## WHAT IS BEING ASKED
Please set down only the lines from the one containing "Task: Open Günlük Vefatlar in the sidebar" through the end of the entries below, exactly, minus any pictures.

Content starts

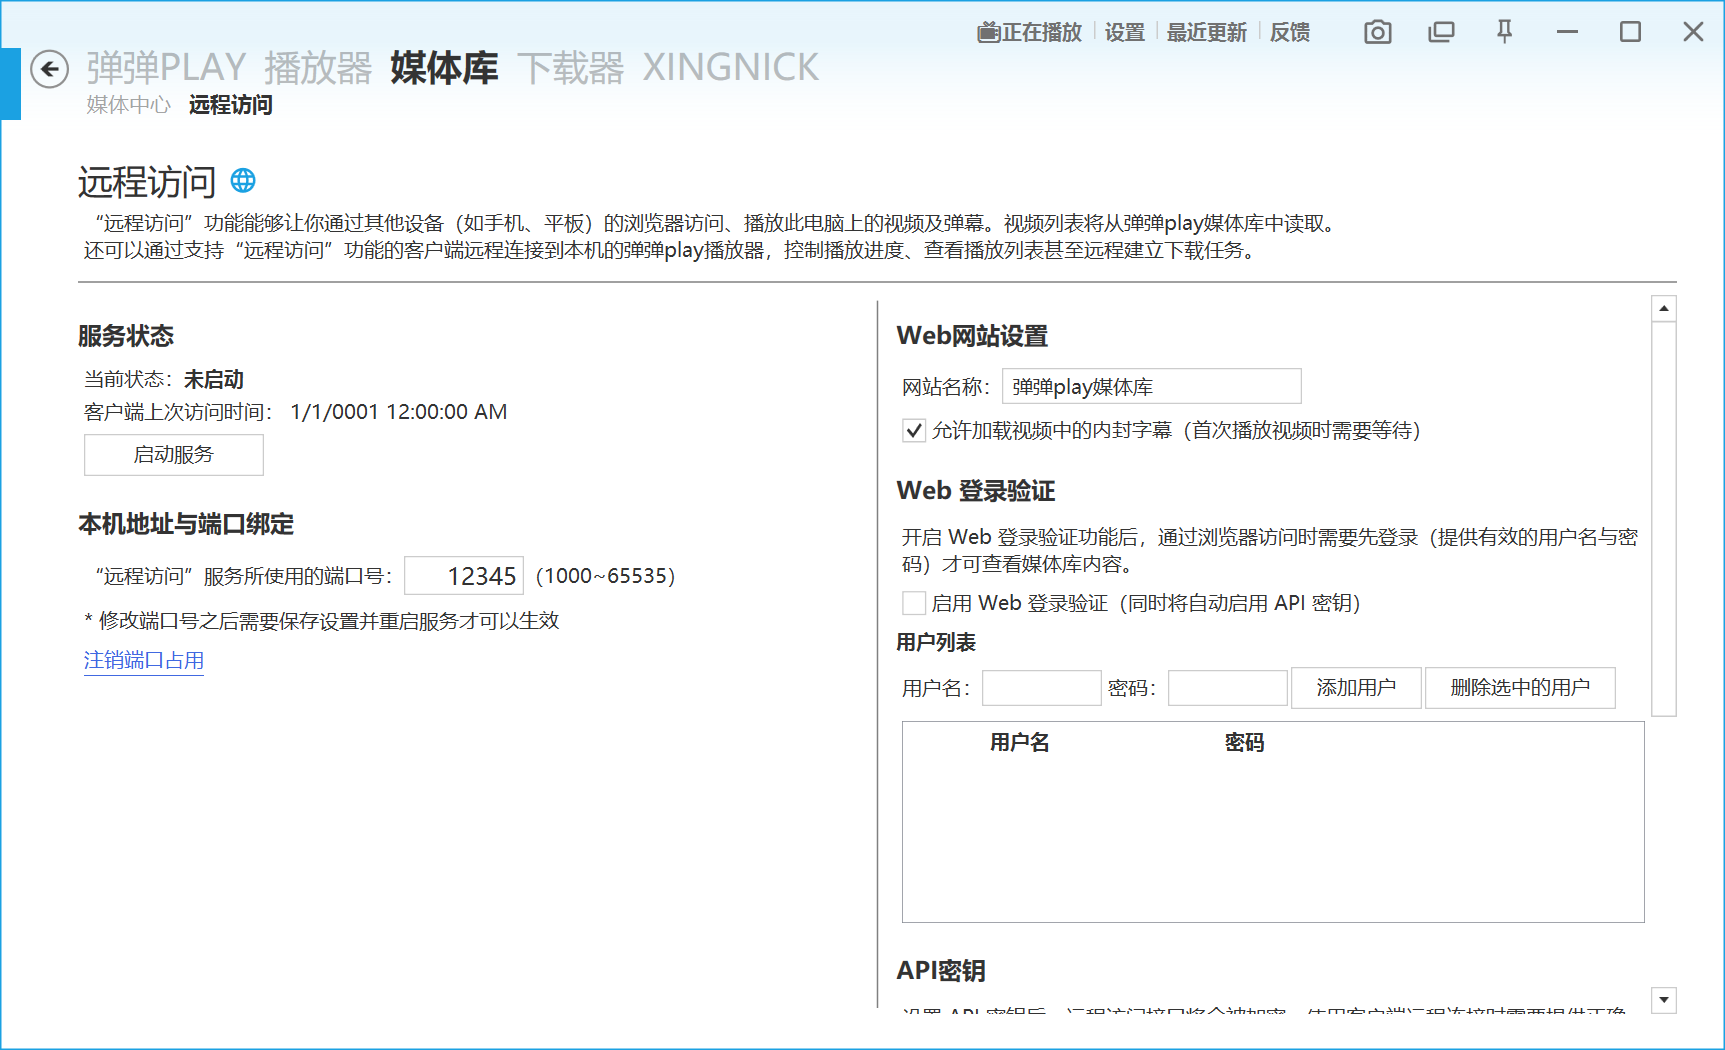Click the 添加用户 button
1725x1050 pixels.
point(1356,688)
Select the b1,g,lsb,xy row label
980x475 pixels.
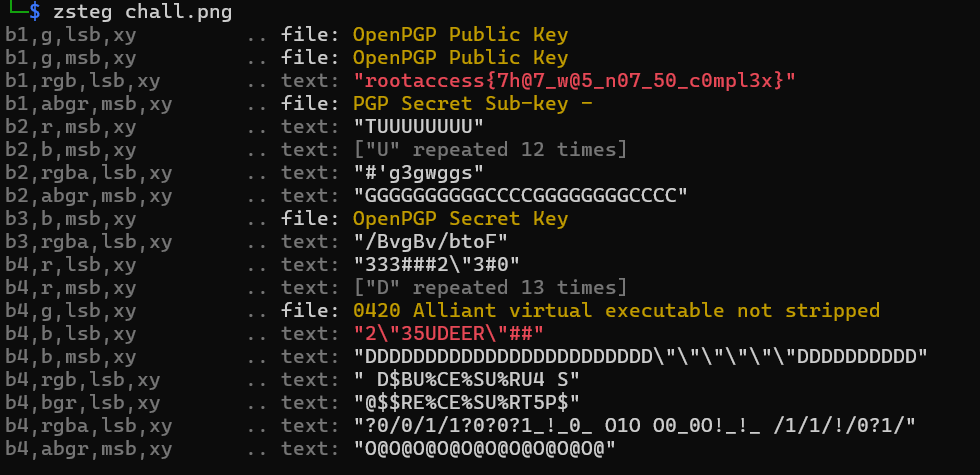(x=71, y=35)
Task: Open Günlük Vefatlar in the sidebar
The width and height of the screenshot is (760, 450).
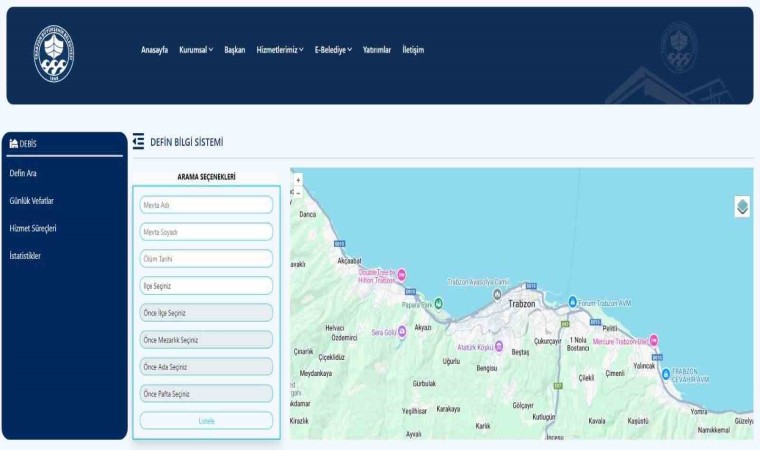Action: click(32, 201)
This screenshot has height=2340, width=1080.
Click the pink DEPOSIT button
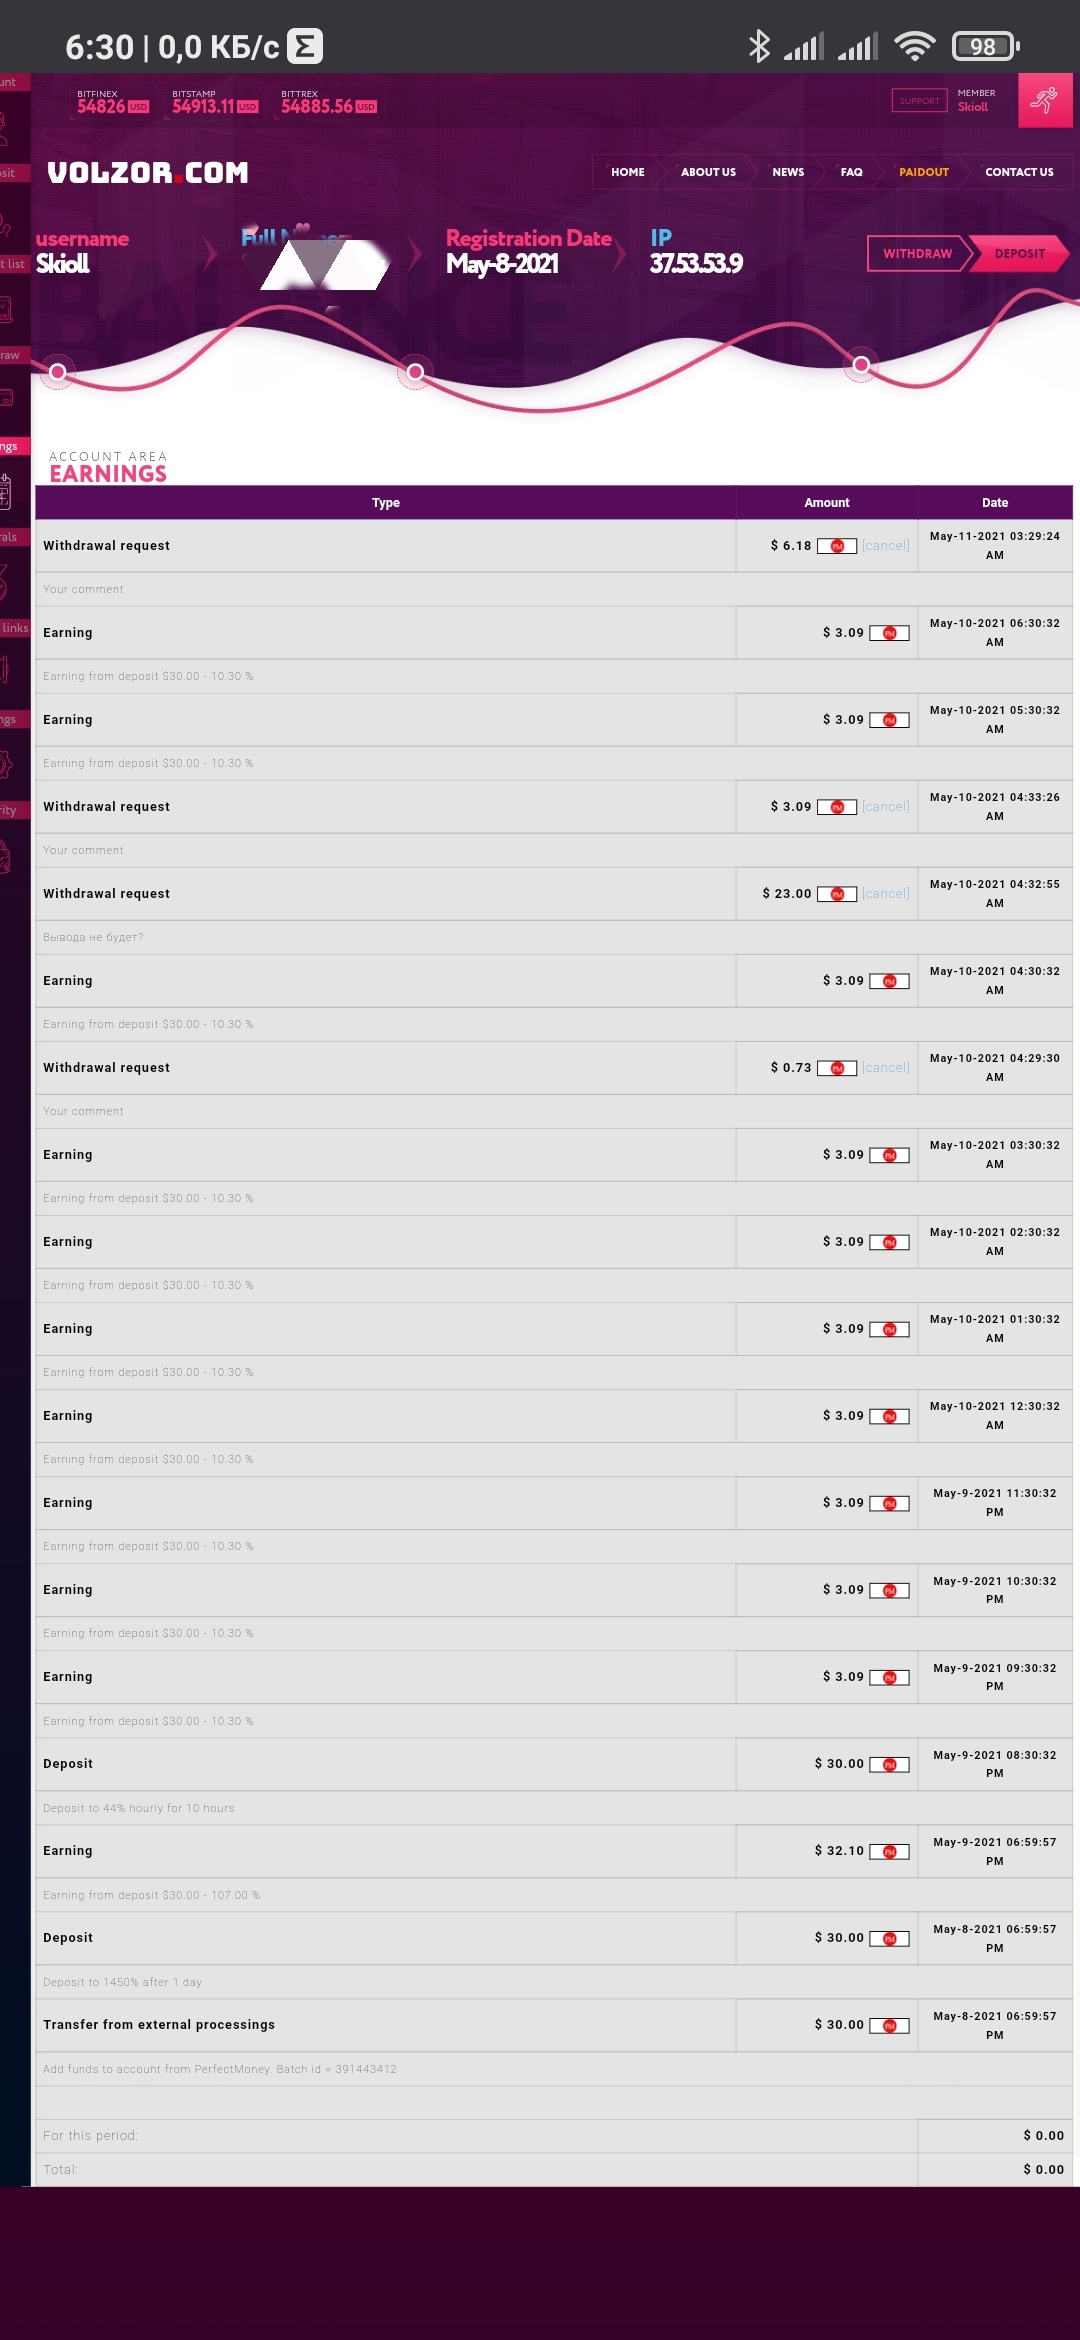1019,254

Content ends

## ANSWER BOX
Task: Open Günlük Vefatlar in the sidebar
The width and height of the screenshot is (760, 450).
Action: click(32, 201)
This screenshot has height=2340, width=1080.
Click the pink DEPOSIT button
1019,254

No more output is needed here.